Benchmark BSE Sensex recovered from early lows to close at a five-month high On Friday, May 12.
The stock market will be influenced by FIIs’ momentum, the final round of Q4 earnings, and global cues next week
After hitting the five-month high level on Friday, the BSE Sensex is set to start the new week on Monday. The markets this week will be guided by FIIs’ momentum, the final round of Q4 earnings, and global cues. Apart from this, the impact of the Karnataka lection results is also to be seen.
Santosh Meena, head (research) at Swastika Investmart Ltd, said, “The recently concluded Karnataka election has resulted in the Congress emerging as the clear winner. While this may have a sentimental negative impact on the market, much of this outcome has already been factored in by investors. Therefore, it is unlikely that we will witness a significant reaction from the market in response to this development.
He also said the market will be influenced by FIIs’ momentum, the final round of Q4 earnings, and global cues the next week.
“The Indian stock market has regained its bullish momentum following a week-long pause, driven by strong inflows from Foreign Institutional Investors (FIIs). FIIs have been net buyers for ten consecutive trading sessions, and their continued momentum is likely to remain a significant factor influencing market direction in the coming days,” he added.

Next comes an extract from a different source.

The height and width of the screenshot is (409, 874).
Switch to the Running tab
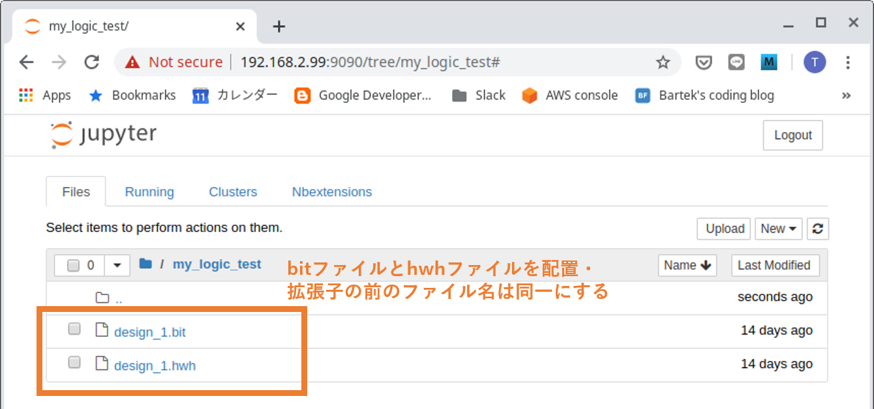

Meena also said that as we head into the final round of Q4 earnings, investors will be closely monitoring the results from State Bank of India (SBI), which are expected to be a key driver of sentiment. Additionally, after from Karnataka election results, the impact of key economic indicators such as the Consumer Price Index (CPI) and Index of Industrial Production (IIP) numbers will also be closely watched at the start of next week.
“While global cues are relatively muted, market participants will be keeping a watchful eye on the direction of US markets, bond yields, and the dollar index, which could potentially impact Indian equities,” he said.
The Nifty has been displaying a consistent upward trend since April, successfully surpassing the significant resistance level of 18,200. Currently, the key resistance level stands at 18,440, which represents a 78.6 per cent retracement of the previous decline from 18,888 to 16,828.
While there is a possibility of some profit-taking around this level, a break above it could potentially lead to further gains towards the 18,630-18,690 range. On the downside, the immediate support level is at the 9-day moving average (DMA) of 18,200, followed by the 20-DMA at 18,000, with a cluster of 100 and 200-DMA at 17,800, which would act as significant support levels during any correction.
On Friday, May 12, benchmark BSE Sensex recovered from early lows to close at a five-month high, riding on gains in banking and auto stocks. The 30-share index gained 123.38 points or 0.20 per cent to settle at 62,027.90, the highest closing level since December 12, 2022.
The broader NSE Nifty edged up 17.80 points or 0.1 per cent to close at 18,314.80 points. The 50-stock index rose by 245.8 points on a weekly basis, marking its third straight week of gains.